[Data section]
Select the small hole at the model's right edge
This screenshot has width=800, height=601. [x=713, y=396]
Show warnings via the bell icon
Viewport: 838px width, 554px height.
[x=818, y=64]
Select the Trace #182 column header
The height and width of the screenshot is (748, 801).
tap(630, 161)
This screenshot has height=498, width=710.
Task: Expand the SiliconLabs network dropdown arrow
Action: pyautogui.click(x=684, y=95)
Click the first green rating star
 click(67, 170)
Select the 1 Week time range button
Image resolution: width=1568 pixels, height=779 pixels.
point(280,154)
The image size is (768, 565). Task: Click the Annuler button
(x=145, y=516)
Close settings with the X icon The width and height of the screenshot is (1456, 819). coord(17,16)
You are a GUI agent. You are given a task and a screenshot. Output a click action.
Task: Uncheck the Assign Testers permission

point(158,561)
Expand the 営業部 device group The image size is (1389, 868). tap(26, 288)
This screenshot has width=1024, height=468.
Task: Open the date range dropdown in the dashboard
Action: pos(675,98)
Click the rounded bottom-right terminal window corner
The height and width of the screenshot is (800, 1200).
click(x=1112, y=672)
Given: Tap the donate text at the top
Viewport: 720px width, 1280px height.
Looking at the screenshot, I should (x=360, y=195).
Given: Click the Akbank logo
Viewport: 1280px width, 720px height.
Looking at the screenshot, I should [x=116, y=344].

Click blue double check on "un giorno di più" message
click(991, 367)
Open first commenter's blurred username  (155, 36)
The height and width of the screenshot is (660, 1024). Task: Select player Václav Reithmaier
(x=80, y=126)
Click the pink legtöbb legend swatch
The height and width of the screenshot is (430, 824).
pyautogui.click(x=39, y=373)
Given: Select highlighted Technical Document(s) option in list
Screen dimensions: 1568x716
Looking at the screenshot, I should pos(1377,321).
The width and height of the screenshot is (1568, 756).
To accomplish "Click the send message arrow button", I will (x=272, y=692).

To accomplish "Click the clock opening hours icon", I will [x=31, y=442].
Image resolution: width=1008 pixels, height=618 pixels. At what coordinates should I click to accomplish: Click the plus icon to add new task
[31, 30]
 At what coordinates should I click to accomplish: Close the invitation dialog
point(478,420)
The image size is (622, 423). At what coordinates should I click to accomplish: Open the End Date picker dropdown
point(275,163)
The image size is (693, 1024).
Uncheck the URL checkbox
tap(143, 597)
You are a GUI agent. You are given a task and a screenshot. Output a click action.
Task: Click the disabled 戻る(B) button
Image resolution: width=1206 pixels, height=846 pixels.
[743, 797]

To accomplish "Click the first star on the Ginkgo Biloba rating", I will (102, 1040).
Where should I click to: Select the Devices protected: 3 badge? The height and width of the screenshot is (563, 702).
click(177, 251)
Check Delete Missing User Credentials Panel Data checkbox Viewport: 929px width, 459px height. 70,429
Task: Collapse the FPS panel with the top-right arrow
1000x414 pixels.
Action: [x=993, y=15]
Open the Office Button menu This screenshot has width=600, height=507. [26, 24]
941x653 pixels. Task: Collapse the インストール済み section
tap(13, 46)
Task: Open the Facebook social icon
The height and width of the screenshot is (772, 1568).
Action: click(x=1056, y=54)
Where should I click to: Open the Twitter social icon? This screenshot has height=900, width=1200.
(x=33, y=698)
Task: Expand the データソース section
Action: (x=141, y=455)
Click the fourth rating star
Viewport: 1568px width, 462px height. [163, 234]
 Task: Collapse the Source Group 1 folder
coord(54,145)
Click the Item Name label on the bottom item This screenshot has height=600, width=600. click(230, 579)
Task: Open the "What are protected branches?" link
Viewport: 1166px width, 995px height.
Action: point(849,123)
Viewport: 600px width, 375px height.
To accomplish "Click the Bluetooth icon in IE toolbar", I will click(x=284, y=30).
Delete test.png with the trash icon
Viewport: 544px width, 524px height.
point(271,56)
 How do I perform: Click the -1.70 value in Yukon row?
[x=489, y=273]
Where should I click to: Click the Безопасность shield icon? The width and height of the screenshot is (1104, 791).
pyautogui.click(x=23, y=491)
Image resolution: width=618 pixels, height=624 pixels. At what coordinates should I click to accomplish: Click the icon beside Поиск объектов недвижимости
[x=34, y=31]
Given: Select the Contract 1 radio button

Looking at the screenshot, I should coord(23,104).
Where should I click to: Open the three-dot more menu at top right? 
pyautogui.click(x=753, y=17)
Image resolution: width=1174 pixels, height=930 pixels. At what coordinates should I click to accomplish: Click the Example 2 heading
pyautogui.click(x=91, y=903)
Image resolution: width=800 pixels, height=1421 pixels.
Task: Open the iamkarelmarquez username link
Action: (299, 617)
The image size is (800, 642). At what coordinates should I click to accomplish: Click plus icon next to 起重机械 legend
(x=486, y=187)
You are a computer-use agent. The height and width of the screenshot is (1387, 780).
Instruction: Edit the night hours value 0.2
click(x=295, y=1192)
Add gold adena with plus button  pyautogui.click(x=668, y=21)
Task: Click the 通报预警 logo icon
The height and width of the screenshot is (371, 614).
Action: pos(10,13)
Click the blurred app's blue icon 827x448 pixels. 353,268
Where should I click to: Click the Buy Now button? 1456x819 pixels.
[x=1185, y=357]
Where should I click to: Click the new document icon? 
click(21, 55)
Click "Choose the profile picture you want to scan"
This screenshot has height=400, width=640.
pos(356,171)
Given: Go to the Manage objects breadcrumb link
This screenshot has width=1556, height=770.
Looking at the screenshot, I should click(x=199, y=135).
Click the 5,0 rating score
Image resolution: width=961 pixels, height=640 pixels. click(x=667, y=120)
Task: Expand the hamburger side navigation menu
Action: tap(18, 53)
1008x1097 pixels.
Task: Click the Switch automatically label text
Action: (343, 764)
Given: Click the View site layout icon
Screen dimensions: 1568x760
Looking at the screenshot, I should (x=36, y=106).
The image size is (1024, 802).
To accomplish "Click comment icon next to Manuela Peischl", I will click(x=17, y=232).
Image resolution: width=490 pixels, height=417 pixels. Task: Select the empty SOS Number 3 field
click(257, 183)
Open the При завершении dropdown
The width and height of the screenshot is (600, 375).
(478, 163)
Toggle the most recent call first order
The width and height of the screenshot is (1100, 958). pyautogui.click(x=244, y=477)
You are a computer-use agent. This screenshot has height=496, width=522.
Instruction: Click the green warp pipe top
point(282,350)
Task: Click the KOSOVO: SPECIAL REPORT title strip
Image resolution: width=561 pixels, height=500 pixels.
[/Data section]
### Prompt
Every record above must be printed again exactly.

### Your response
Select the small hole at the model's right edge
This screenshot has width=800, height=601. [x=713, y=396]
Show warnings via the bell icon
Viewport: 838px width, 554px height.
[x=818, y=64]
Select the Trace #182 column header
The height and width of the screenshot is (748, 801).
tap(630, 161)
This screenshot has height=498, width=710.
Task: Expand the SiliconLabs network dropdown arrow
Action: pyautogui.click(x=684, y=95)
Click the first green rating star
 click(67, 170)
Select the 1 Week time range button
Image resolution: width=1568 pixels, height=779 pixels.
point(280,154)
The image size is (768, 565). Task: Click the Annuler button
(x=145, y=516)
Close settings with the X icon The width and height of the screenshot is (1456, 819). coord(17,16)
You are a GUI agent. You are given a task and a screenshot. Output a click action.
Task: Uncheck the Assign Testers permission

point(158,561)
Expand the 営業部 device group The image size is (1389, 868). tap(26, 288)
This screenshot has width=1024, height=468.
Task: Open the date range dropdown in the dashboard
Action: pos(675,98)
Click the rounded bottom-right terminal window corner
The height and width of the screenshot is (800, 1200).
click(x=1112, y=672)
Given: Tap the donate text at the top
Viewport: 720px width, 1280px height.
Looking at the screenshot, I should (x=360, y=195).
Given: Click the Akbank logo
Viewport: 1280px width, 720px height.
Looking at the screenshot, I should [x=116, y=344].

Click blue double check on "un giorno di più" message
click(991, 367)
Open first commenter's blurred username  (155, 36)
The height and width of the screenshot is (660, 1024). Task: Select player Václav Reithmaier
(x=80, y=126)
Click the pink legtöbb legend swatch
The height and width of the screenshot is (430, 824).
pyautogui.click(x=39, y=373)
Given: Select highlighted Technical Document(s) option in list
Screen dimensions: 1568x716
Looking at the screenshot, I should pos(1377,321).
The width and height of the screenshot is (1568, 756).
To accomplish "Click the send message arrow button", I will (x=272, y=692).

To accomplish "Click the clock opening hours icon", I will [x=31, y=442].
Image resolution: width=1008 pixels, height=618 pixels. At what coordinates should I click to accomplish: Click the plus icon to add new task
[31, 30]
 At what coordinates should I click to accomplish: Close the invitation dialog
point(478,420)
The image size is (622, 423). At what coordinates should I click to accomplish: Open the End Date picker dropdown
point(275,163)
The image size is (693, 1024).
Uncheck the URL checkbox
tap(143, 597)
You are a GUI agent. You are given a task and a screenshot. Output a click action.
Task: Click the disabled 戻る(B) button
Image resolution: width=1206 pixels, height=846 pixels.
[743, 797]

To accomplish "Click the first star on the Ginkgo Biloba rating", I will (102, 1040).
Where should I click to: Select the Devices protected: 3 badge? The height and width of the screenshot is (563, 702).
click(177, 251)
Check Delete Missing User Credentials Panel Data checkbox Viewport: 929px width, 459px height. 70,429
Task: Collapse the FPS panel with the top-right arrow
1000x414 pixels.
Action: [x=993, y=15]
Open the Office Button menu This screenshot has width=600, height=507. [26, 24]
941x653 pixels. Task: Collapse the インストール済み section
tap(13, 46)
Task: Open the Facebook social icon
The height and width of the screenshot is (772, 1568).
Action: click(x=1056, y=54)
Where should I click to: Open the Twitter social icon? This screenshot has height=900, width=1200.
(x=33, y=698)
Task: Expand the データソース section
Action: (x=141, y=455)
Click the fourth rating star
Viewport: 1568px width, 462px height. [163, 234]
 Task: Collapse the Source Group 1 folder
coord(54,145)
Click the Item Name label on the bottom item This screenshot has height=600, width=600. click(230, 579)
Task: Open the "What are protected branches?" link
Viewport: 1166px width, 995px height.
Action: point(849,123)
Viewport: 600px width, 375px height.
To accomplish "Click the Bluetooth icon in IE toolbar", I will click(x=284, y=30).
Delete test.png with the trash icon
Viewport: 544px width, 524px height.
point(271,56)
 How do I perform: Click the -1.70 value in Yukon row?
[x=489, y=273]
Where should I click to: Click the Безопасность shield icon? The width and height of the screenshot is (1104, 791).
pyautogui.click(x=23, y=491)
Image resolution: width=618 pixels, height=624 pixels. At what coordinates should I click to accomplish: Click the icon beside Поиск объектов недвижимости
[x=34, y=31]
Given: Select the Contract 1 radio button

Looking at the screenshot, I should coord(23,104).
Where should I click to: Open the three-dot more menu at top right? 
pyautogui.click(x=753, y=17)
Image resolution: width=1174 pixels, height=930 pixels. At what coordinates should I click to accomplish: Click the Example 2 heading
pyautogui.click(x=91, y=903)
Image resolution: width=800 pixels, height=1421 pixels.
Task: Open the iamkarelmarquez username link
Action: (299, 617)
The image size is (800, 642). At what coordinates should I click to accomplish: Click plus icon next to 起重机械 legend
(x=486, y=187)
You are a computer-use agent. The height and width of the screenshot is (1387, 780).
Instruction: Edit the night hours value 0.2
click(x=295, y=1192)
Add gold adena with plus button  pyautogui.click(x=668, y=21)
Task: Click the 通报预警 logo icon
The height and width of the screenshot is (371, 614).
Action: pos(10,13)
Click the blurred app's blue icon 827x448 pixels. 353,268
Where should I click to: Click the Buy Now button? 1456x819 pixels.
[x=1185, y=357]
Where should I click to: Click the new document icon? 
click(21, 55)
Click "Choose the profile picture you want to scan"
This screenshot has height=400, width=640.
pos(356,171)
Given: Go to the Manage objects breadcrumb link
This screenshot has width=1556, height=770.
Looking at the screenshot, I should click(x=199, y=135).
Click the 5,0 rating score
Image resolution: width=961 pixels, height=640 pixels. click(x=667, y=120)
Task: Expand the hamburger side navigation menu
Action: tap(18, 53)
1008x1097 pixels.
Task: Click the Switch automatically label text
Action: (343, 764)
Given: Click the View site layout icon
Screen dimensions: 1568x760
Looking at the screenshot, I should (x=36, y=106).
The image size is (1024, 802).
To accomplish "Click comment icon next to Manuela Peischl", I will click(x=17, y=232).
Image resolution: width=490 pixels, height=417 pixels. Task: Select the empty SOS Number 3 field
click(257, 183)
Open the При завершении dropdown
The width and height of the screenshot is (600, 375).
(478, 163)
Toggle the most recent call first order
The width and height of the screenshot is (1100, 958). pyautogui.click(x=244, y=477)
You are a computer-use agent. This screenshot has height=496, width=522.
Instruction: Click the green warp pipe top
point(282,350)
Task: Click the KOSOVO: SPECIAL REPORT title strip
Image resolution: width=561 pixels, height=500 pixels.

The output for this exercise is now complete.